Now think about the population group that you care about. What kind of people would you like to serve? Who would you want to get to know more and work with?
Ex: Homeless, aspiring artists, schoolchildren
3. What is a topic that you can get excited about?
Go a lever deeper. Elizabeth stresses the importance of getting “more granular and deeper”. For each of the issues and populations you identified, think about what specifically interests you. If you are struggling a little, you can try to think about a recent story or event that reminds you of an issue’s importance.
Ex: if the issue you care about is “wildlife conservation”. Maybe you get really passionate about “protecting the habitat of elephants”.
4. Why do I care?
A very difficult question, and a very important one.
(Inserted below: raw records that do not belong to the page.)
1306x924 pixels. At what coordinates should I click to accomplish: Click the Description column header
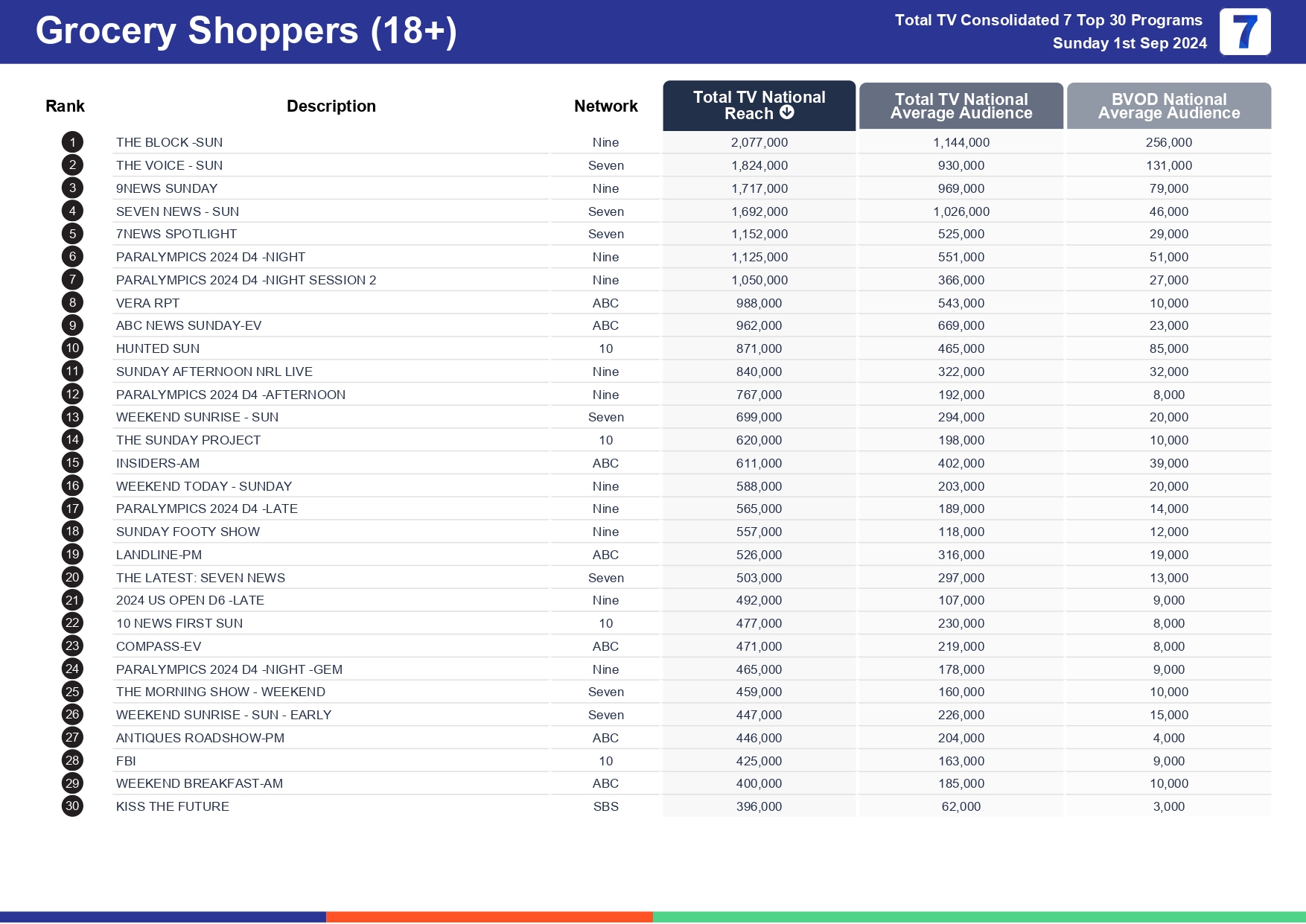coord(331,106)
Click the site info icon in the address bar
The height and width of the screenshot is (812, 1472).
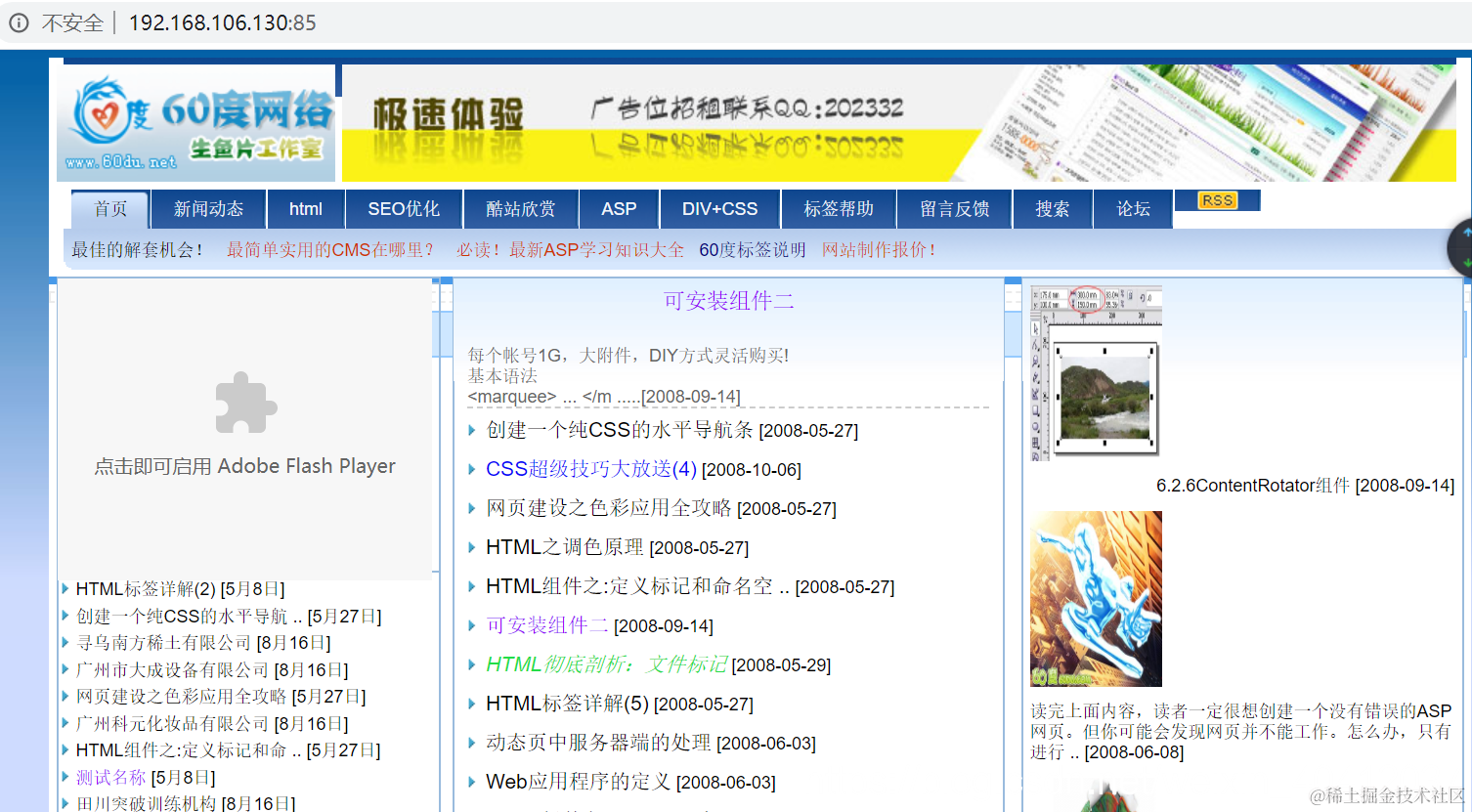[x=21, y=21]
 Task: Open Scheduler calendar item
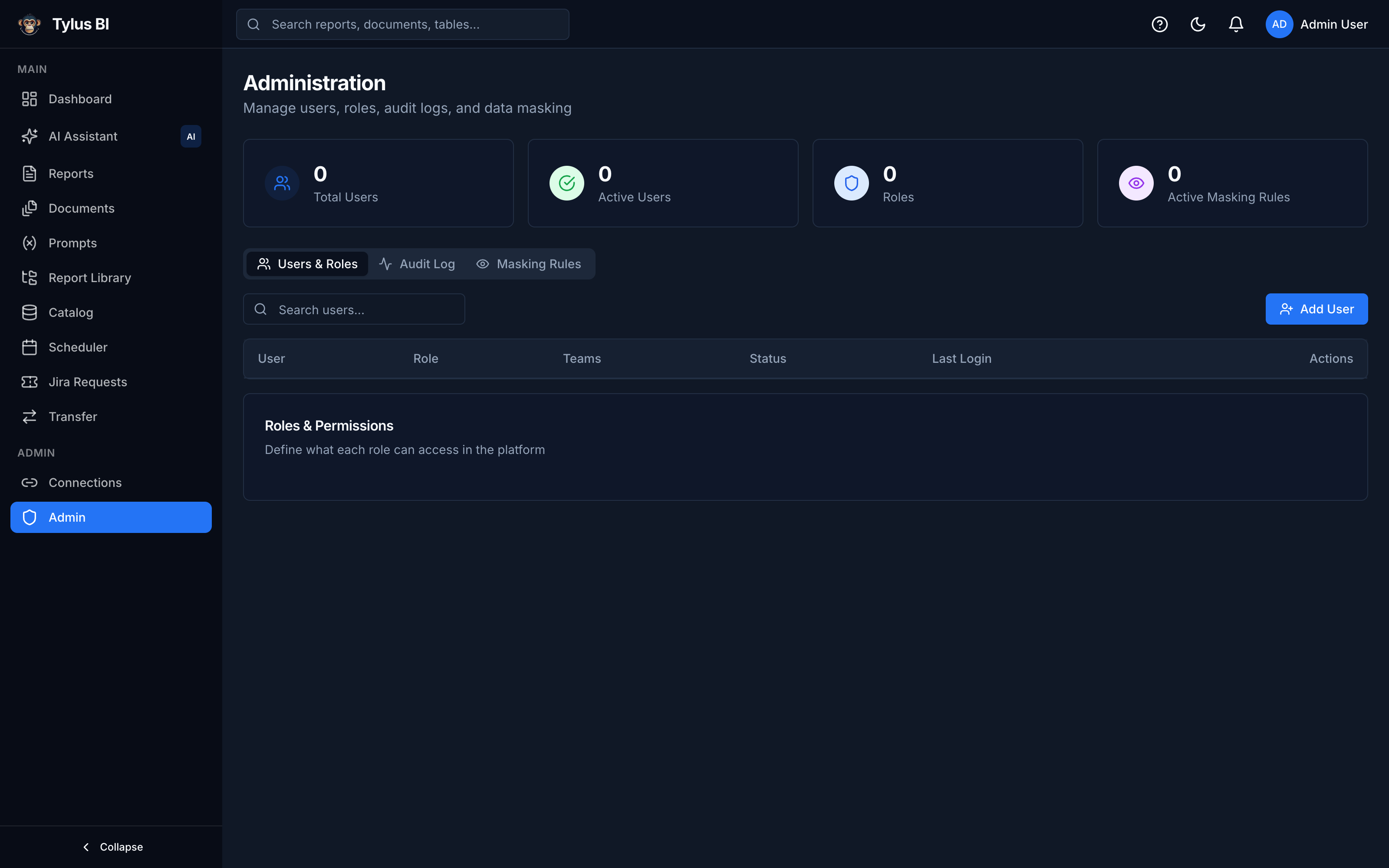click(x=111, y=347)
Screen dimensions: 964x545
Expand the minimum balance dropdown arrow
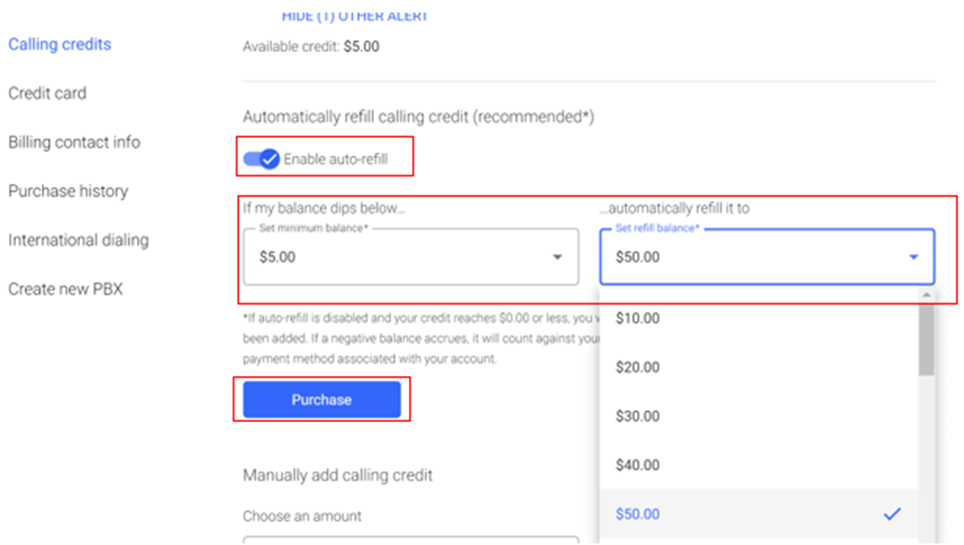pos(557,257)
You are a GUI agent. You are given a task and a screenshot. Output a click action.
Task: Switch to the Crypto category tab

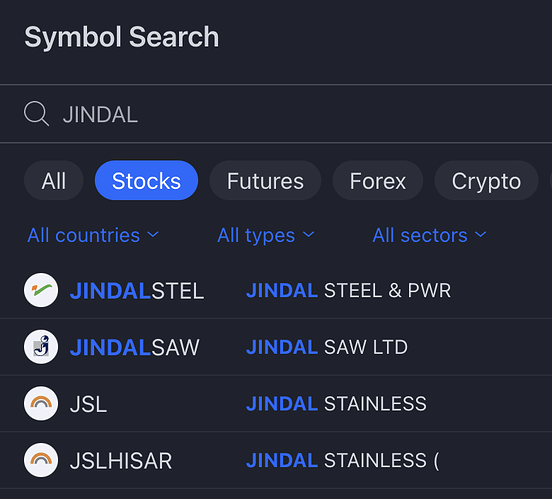(486, 181)
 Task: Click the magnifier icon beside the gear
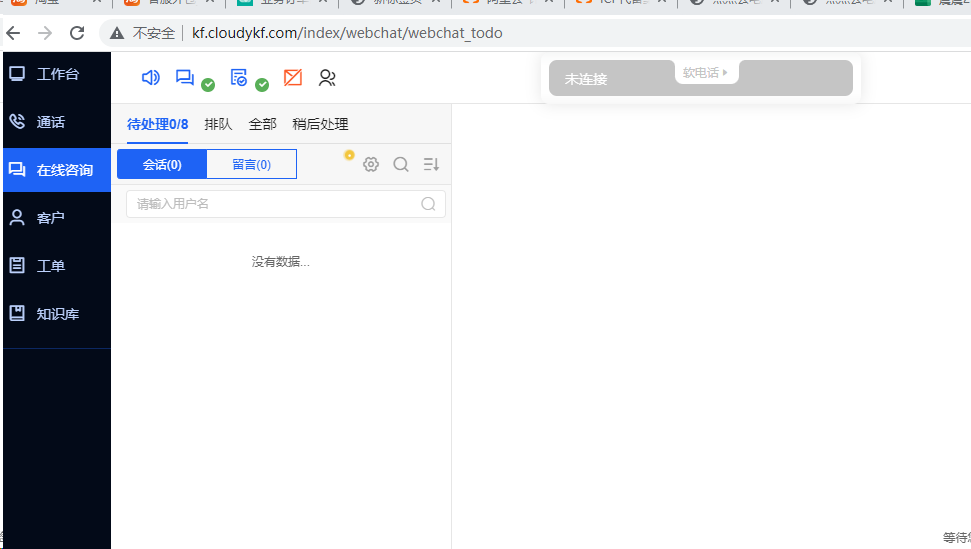401,164
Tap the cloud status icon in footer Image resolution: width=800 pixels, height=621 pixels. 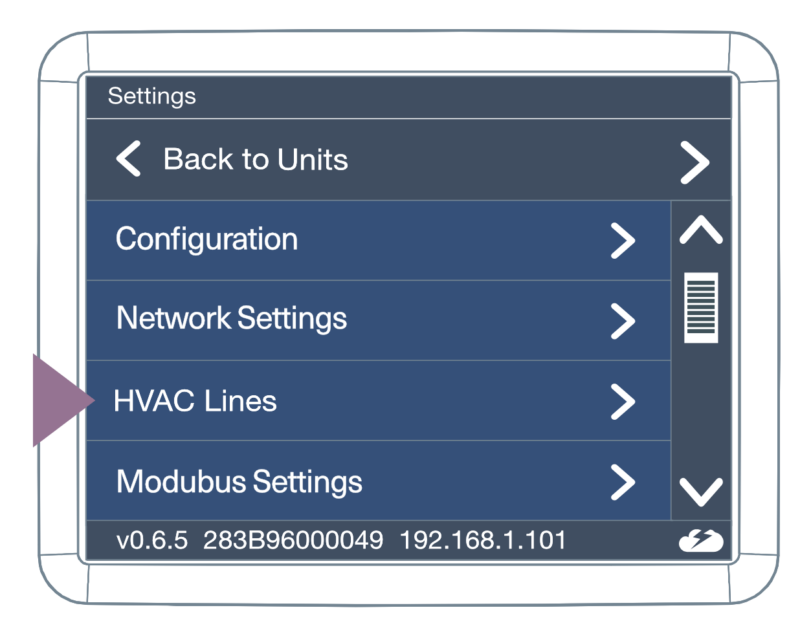tap(700, 541)
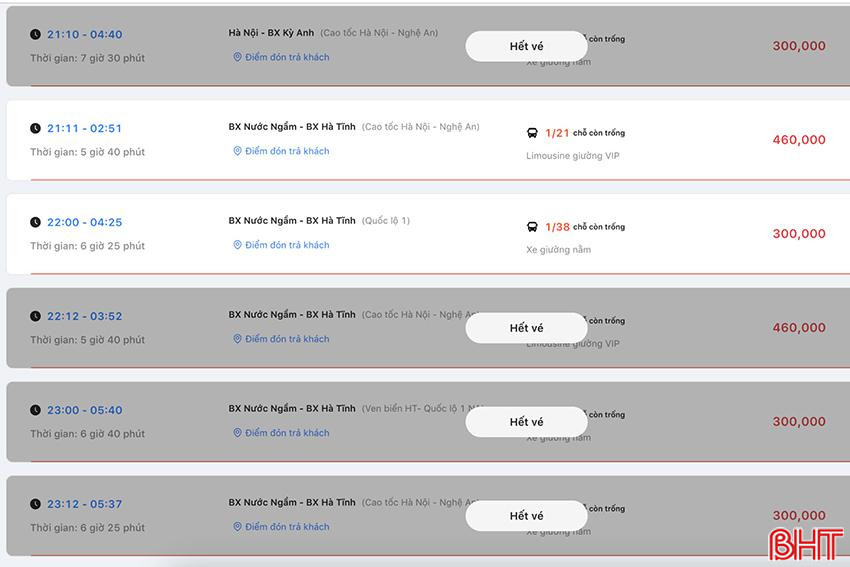
Task: Open pickup points link for Hà Nội - BX Kỳ Anh
Action: tap(287, 57)
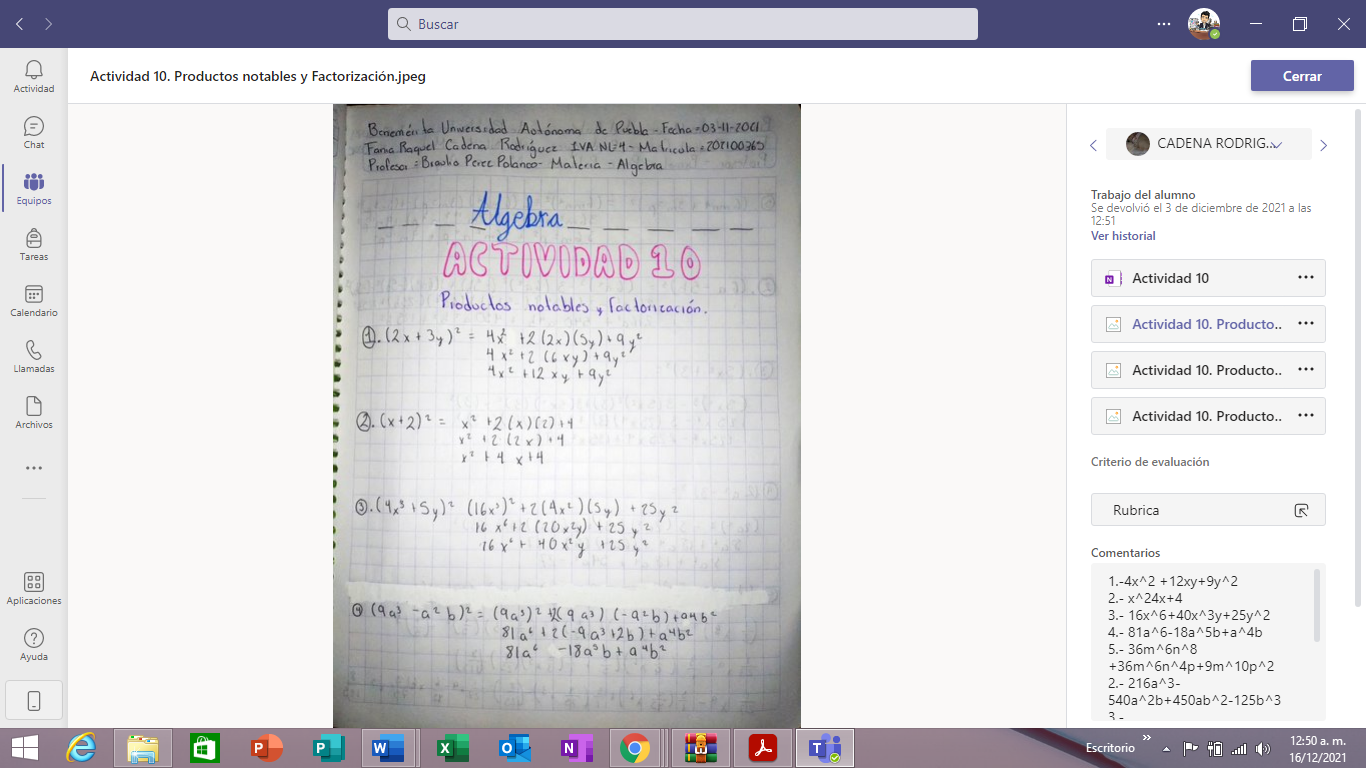
Task: Open the mobile device icon in sidebar
Action: tap(34, 701)
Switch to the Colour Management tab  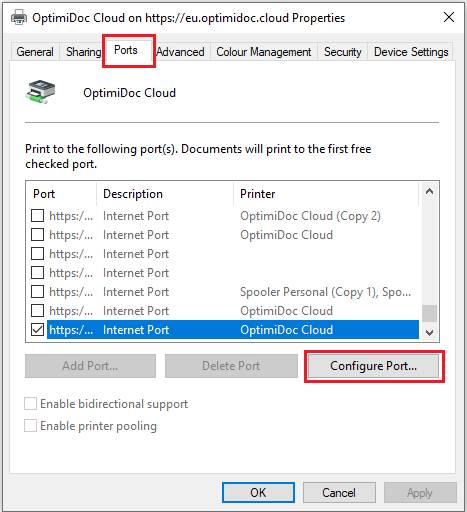coord(263,52)
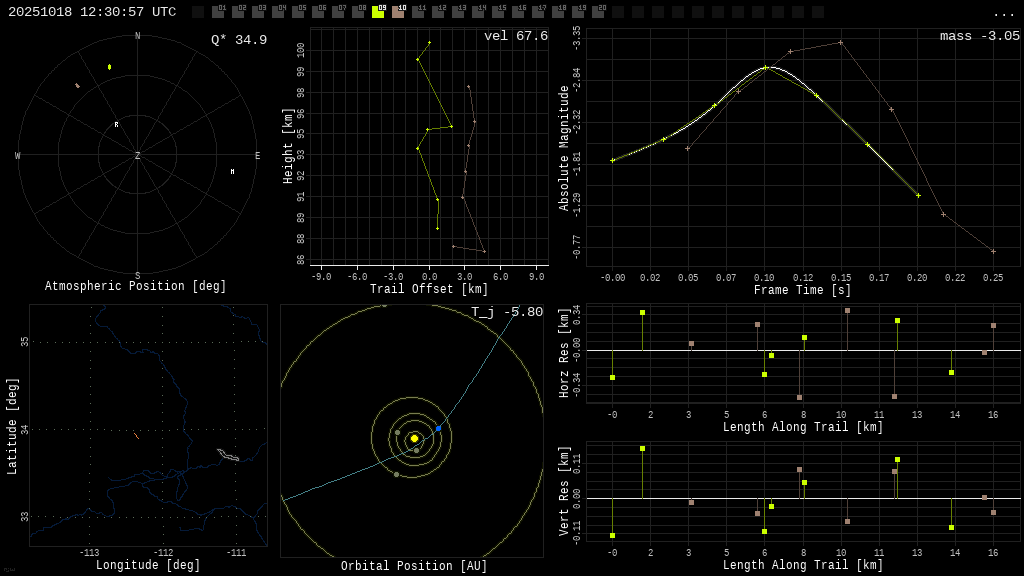Click the white lake outline on map

(x=228, y=455)
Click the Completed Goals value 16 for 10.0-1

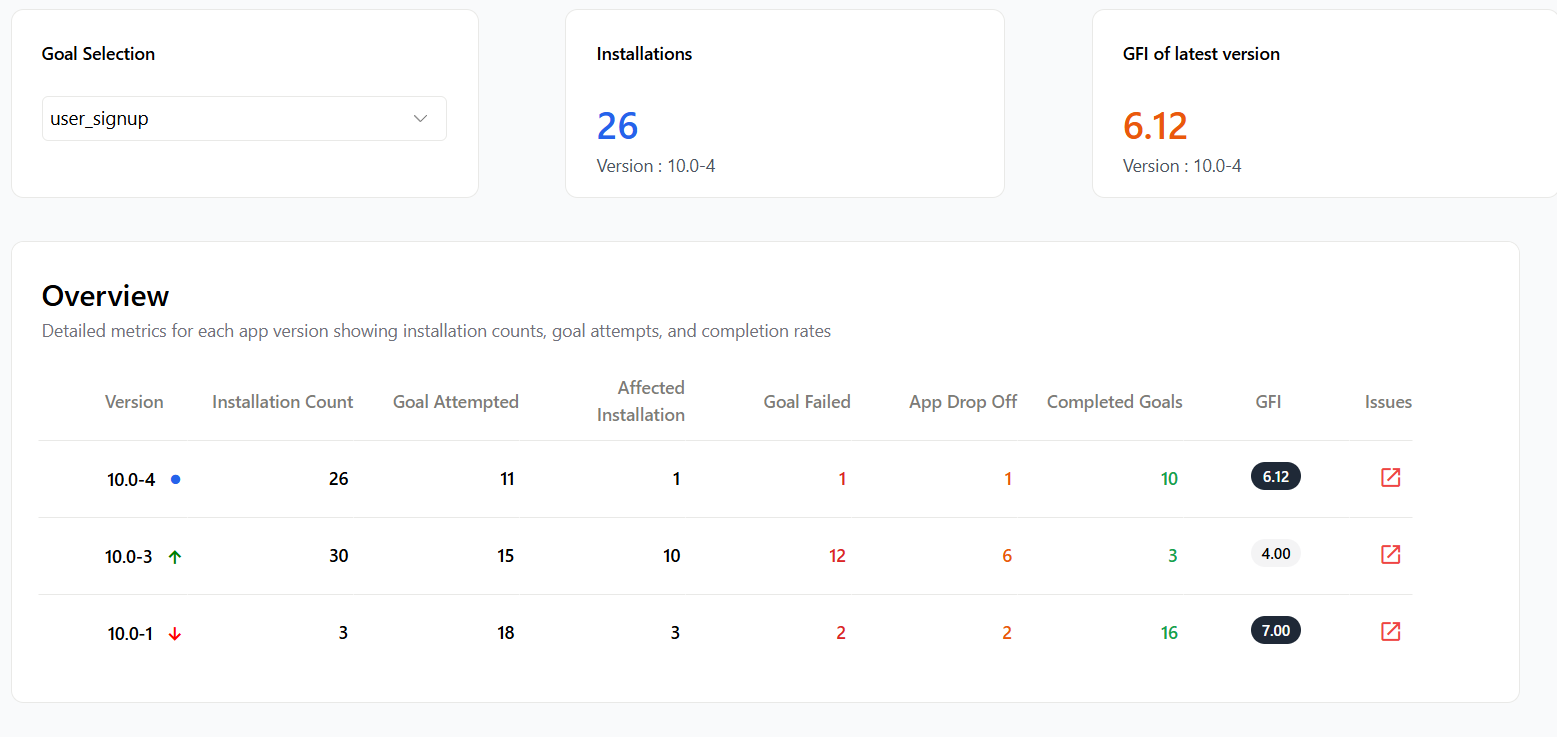[x=1169, y=632]
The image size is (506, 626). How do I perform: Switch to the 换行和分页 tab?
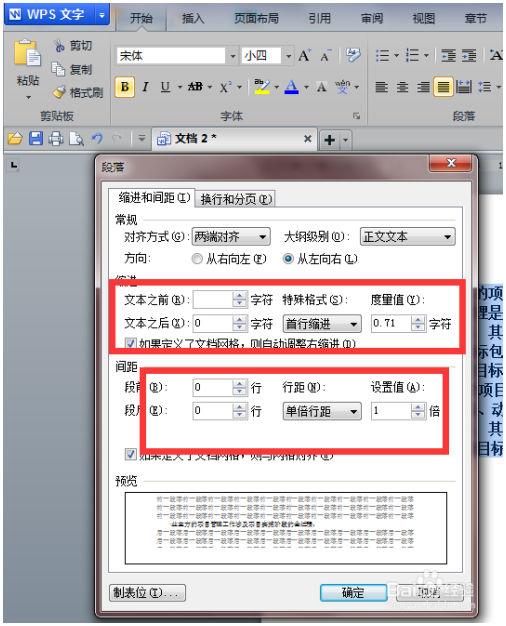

This portion requires the most thoughtful reflection. Take a few minutes to think through what sparked your passion for this topic or people. How does your own personal narrative intersect with the issue? Take the time to talk to a friend, or self-reflect in your journal. The WHY is an important piece that will help you along your journey for change.
Ex: If your issue was to “protect the habitat of elephants”, maybe your WHY is “I travelled to Africa and saw the devastation of their natural habitat.”
5. How can I start?
Anyone, anywhere can do something. The key, according to Elizabeth, is to start small. There is something we can do in our own neighborhood. Reflect on your answers from 1-4. For the topics you have uncovered, what is something very small that you can start doing today?
Ex: if the topic you care about is “protect the habitat of elephants”, maybe your small actions can be:
Host a movie night for a documentary on the threat to elephants with a few of your friends and family.
If you are in school, write a paper on the environmental threat to elephants and present to your fellow classmates.
Join your local volunteer group who works on wildlife conversation. An example could be WWF, your local zoo or museum.